Congress is likely to ratify — possibly this year — the Great Lakes Compact, an agreement among the eight Great Lakes states — including New York — that bans most water diversions, the lawmakers said.This region -- a/k/a "The Rust Belt" -- has lost many people and jobs to other parts of the country in warmer climes. And it is those fast-growing "other parts of the country" that now find themselves running out of water.
Lawmakers said they think the compact is hugely important because the demand for fresh water is expected to grow exponentially in the coming years — and the Great Lakes possesses a fifth of the world’s surface fresh water.
“We all see what’s happened with oil,” said Rep. Vern Ehlers, R-Mich. “The same thing is likely to happen with water— but it’s likely to be worse.”
Without the protections provided by the compact, drier states might try to strike deals to extract the lakes’ waters, said Sen.

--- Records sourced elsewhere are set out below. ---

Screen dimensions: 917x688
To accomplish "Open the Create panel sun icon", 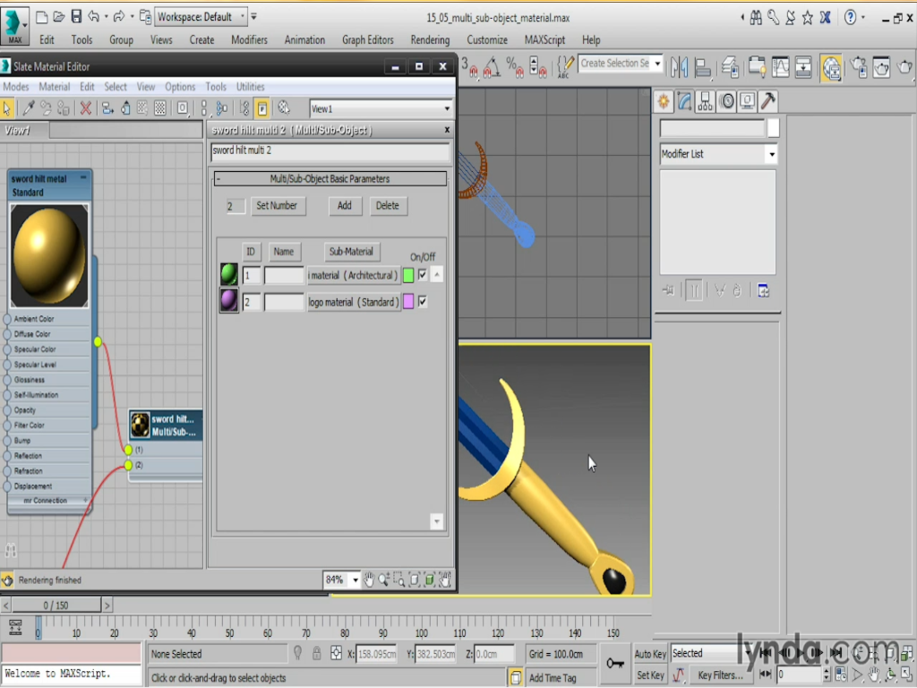I will [x=664, y=101].
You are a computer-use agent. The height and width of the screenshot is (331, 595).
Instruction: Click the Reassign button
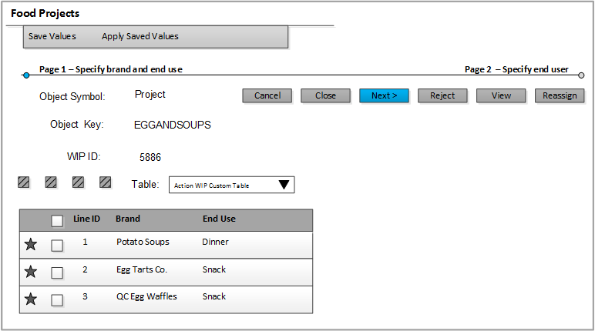tap(560, 95)
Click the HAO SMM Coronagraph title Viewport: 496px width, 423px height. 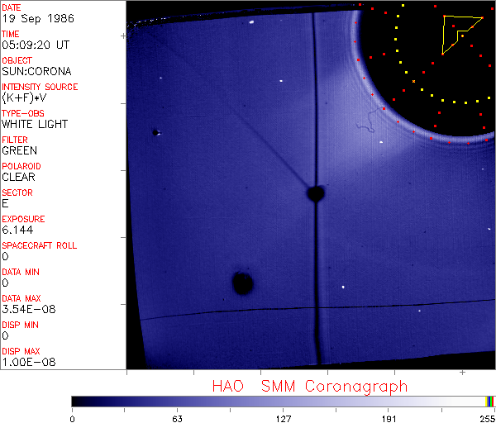[309, 386]
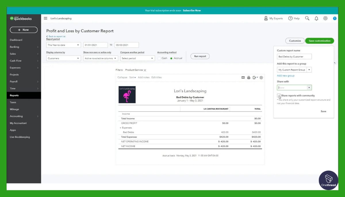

George Voinovich, R-Ohio.
“They’ve been stealing our jobs, which led me to ask: Are they going to steal our water, too?” Voinovich asked.
At some point, people and jobs just may come back here to be near this supply of water. . . .
There is a caution, however, that our Oneida-Herkimer County officials need to be concerned about:
Western Oneida County is in the Great Lakes Basin, and would still be able to tap abundant Great Lakes water if needed (part of the County already does). Eastern Oneida County, including Greater Utica, and Herkimer County, are out of the basin, and would not be permitted to draw upon Great Lakes water.
The Great Lakes Compact makes it even more imperative that the Mohawk Valley Water Authority's expansion plans for Verona (in the Great Lakes basin) be denied. Verona will continue to have access to an almost endless supply; Greater Utica and Herkimer County will not.
With that in mind, good sense would dictate that resources east of the Great Lakes Basin be reserved for users east of the Great Lakes Basin.